Q. Why isn’t the CI symmetrical around the observed proportion?

A. Because a proportion cannot go below 0.0 or above 1.0, the CI will be lopsided when the sample proportion is far from 0.50 or the sample size is small. See Figure 4.4.

A misconception about P values (chapter 18, page 136)

Many scientists and students misunderstand the definition of statistical significance (and P values).

Table 18.1 shows the results of many hypothetical statistical analyses, each analyzed to reach a decision to reject or not reject the null hypothesis. The top row tabulates results for experiments where the null hypothesis is really true.

The second row tabulates experiments where the null hypothesis is not true. This kind of table is only useful to understand statistical theory. When you analyze data, you don’t know whether the null hypothesis is true, so you could never create this table from an actual series of experiments. Table 18.2 reviews the definitions of Type I and Type II errors.

The significance level (usually set to 5%) is defined to equal the ratio A/(A + B). The significance level is the answer to these two equivalent questions:

  •  If the null hypothesis is true, what is the probability of incorrectly rejecting that null hypothesis?
  • Of all experiments you could conduct when the null hypothesis is true, in what fraction will you reach a conclusion that the results are statistically significant?

Many people mistakenly think that the significance level is the ratio A/(A + C). This ratio, called the false discovery rate (FDR), is quite different. The FDR, which we’ll return to in Chapter 22, answers these two equivalent questions:

  • If a result is statistically significant, what is the probability that the null hypothesis is really true?
  • Of all experiments that reach a statistically significant conclusion, in what fraction is the null hypothesis true?


An analogy to understand power (chapter 20, pages 147-148) 

This analogy helps illustrate the concept of statistical power (Hartung, 2005).

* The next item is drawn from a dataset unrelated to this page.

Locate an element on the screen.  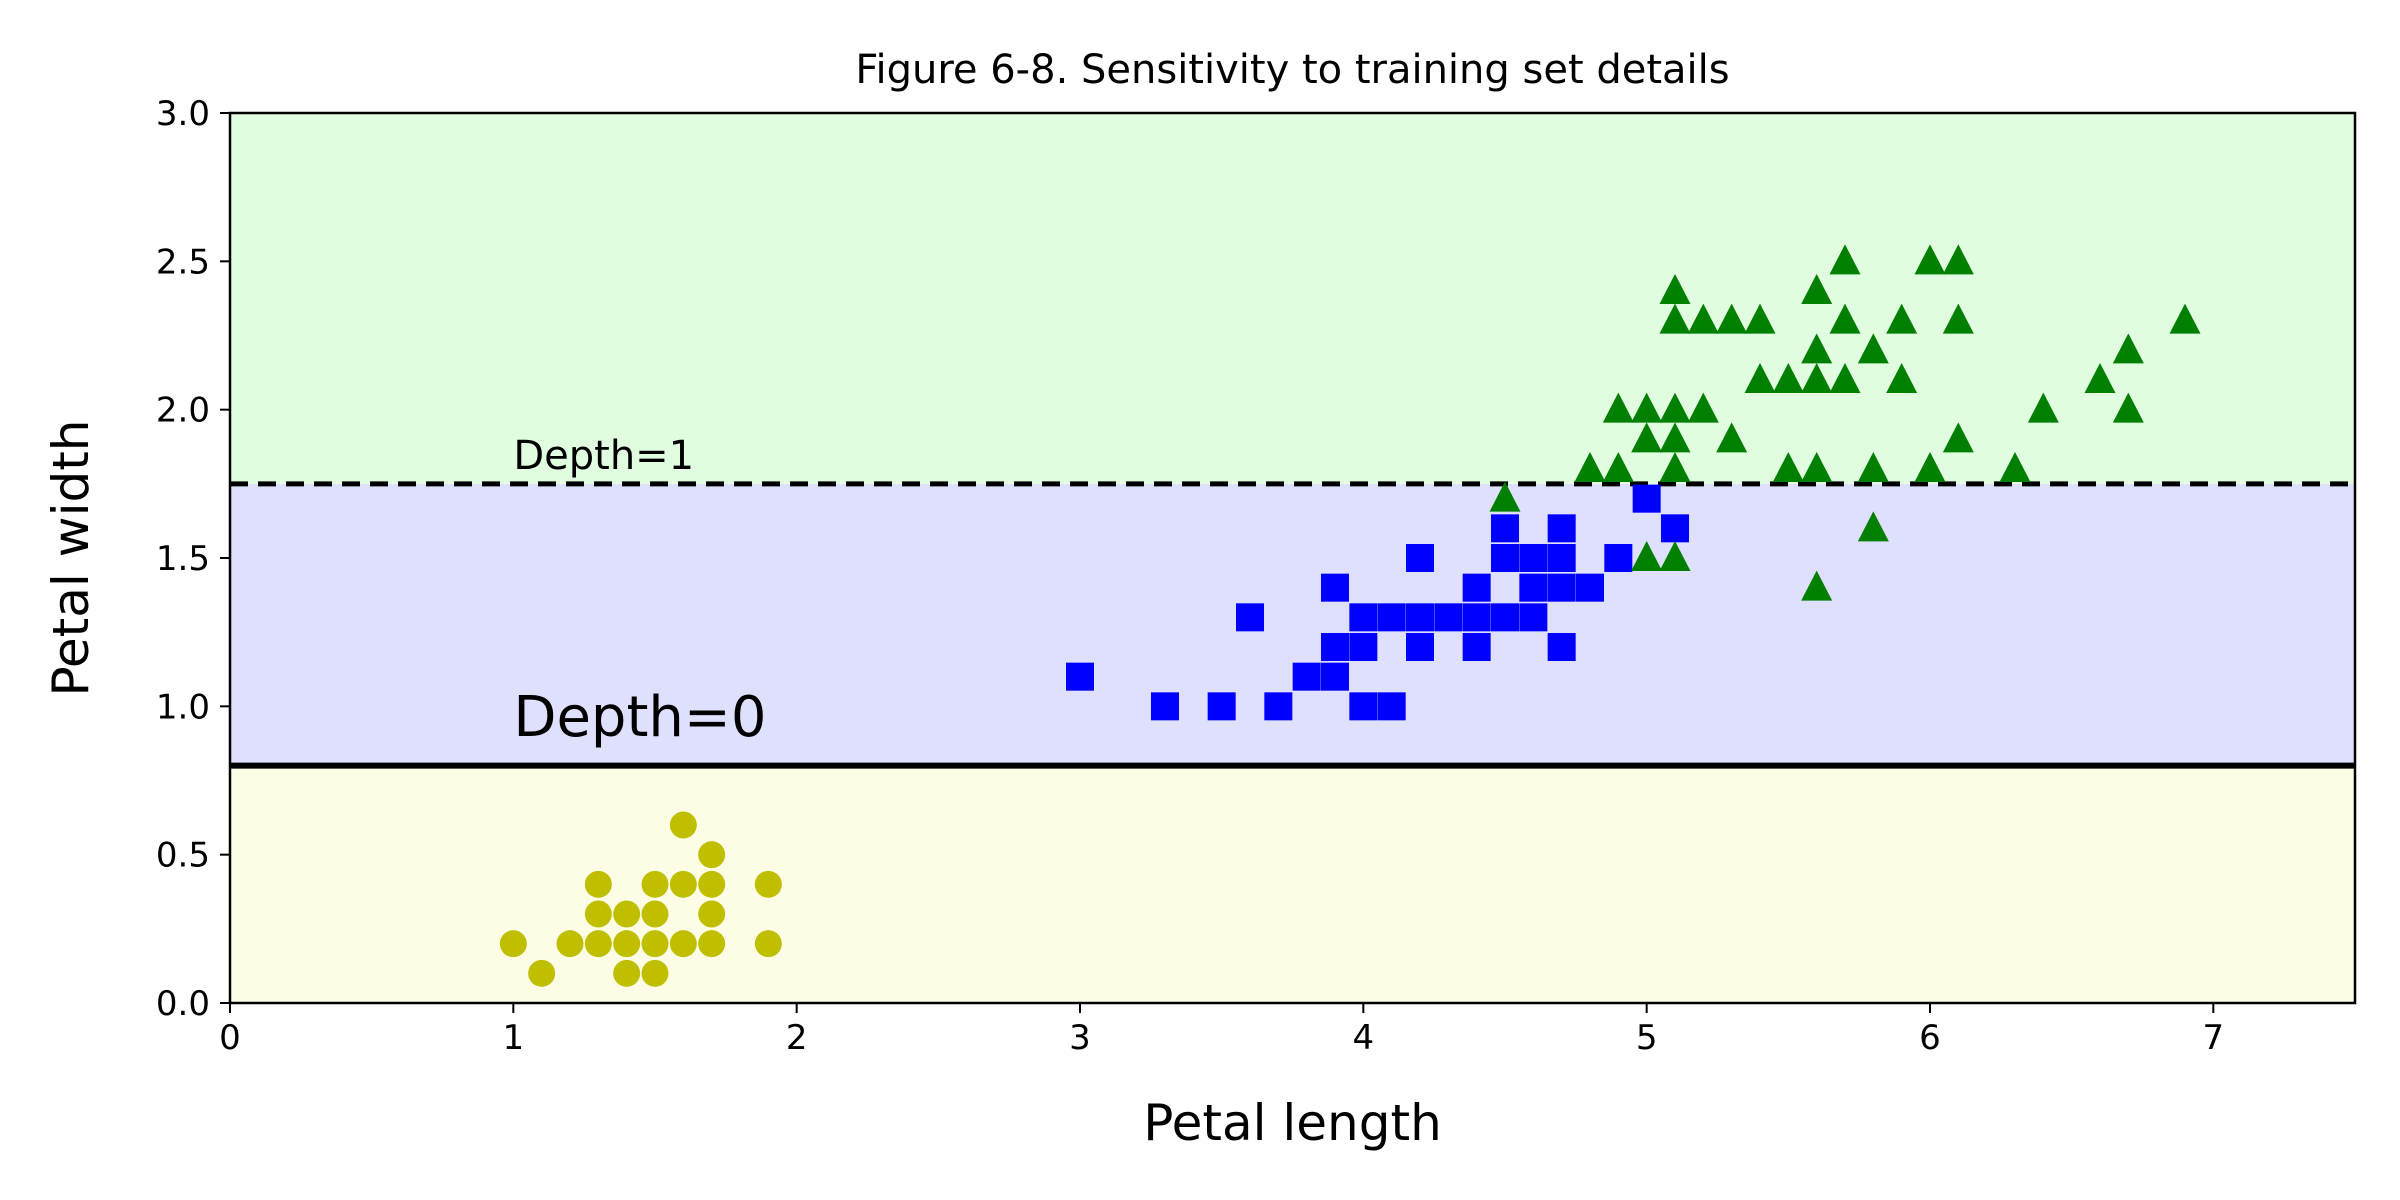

You send your child into the basement to find a tool. He comes back and says, “It isn’t there.” What do you conclude? Is the tool there or not? There is no way to be sure, so the answer must be a probability. The question you really want to answer is, “What is the probability that the tool is in the basement?” But that question can’t really be answered without knowing the prior probability and using Bayesian thinking (see Chapter 18). Instead, let’s ask a different question: “If the tool really is in the basement, what is the chance your child would have found it?” The answer, of course, is “it depends.” To estimate the probability, you’d want to know three things:

  • How long did he spend looking? If he looked for  a long time, he is more likely to have found the tool. This is analogous to sample size. An experiment with a large sample size has high power to find an effect.
  • How big is the tool? It is easier to find a snow shovel than the tiny screw driver used to fix eyeglasses. This is analogous to the size of the effect you are looking for. An experiment has more power to find a big effect than a small one.
  • How messy is the basement? If the basement is a real mess, he was less likely to find the tool than if it is carefully organized. This is analogous to experimental scatter. An experiment has more power when the data are very tight (little variation).

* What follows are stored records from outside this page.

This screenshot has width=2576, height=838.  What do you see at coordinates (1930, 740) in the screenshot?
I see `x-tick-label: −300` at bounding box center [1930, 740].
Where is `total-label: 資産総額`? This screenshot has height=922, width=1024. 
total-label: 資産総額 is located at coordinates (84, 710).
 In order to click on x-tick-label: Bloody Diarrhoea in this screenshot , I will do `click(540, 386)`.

If the child spent a long time looking for a large tool in an organized basement, there is a high chance that he would have found the tool if it were there. So you can be quite confident of his conclusion that the tool isn’t there. Similarly, an experiment has high power when you have a large sample size, are looking for a large effect, and have data with little scatter (small standard deviation). In this situation, there is a high chance that you would have obtained a statistically significant effect if the effect existed.

If the child spent a short time looking for a small tool in a messy basement, his conclusion that “the tool isn’t there” doesn’t really mean very much. Even if the tool were there, he probably would have not found it. Similarly, an experiment has little power when you use a small sample size, are looking for a small effect, and the data have lots of scatter. In this situation, there is a high chance of obtaining a conclusion of “statistically significant even if the effect exists.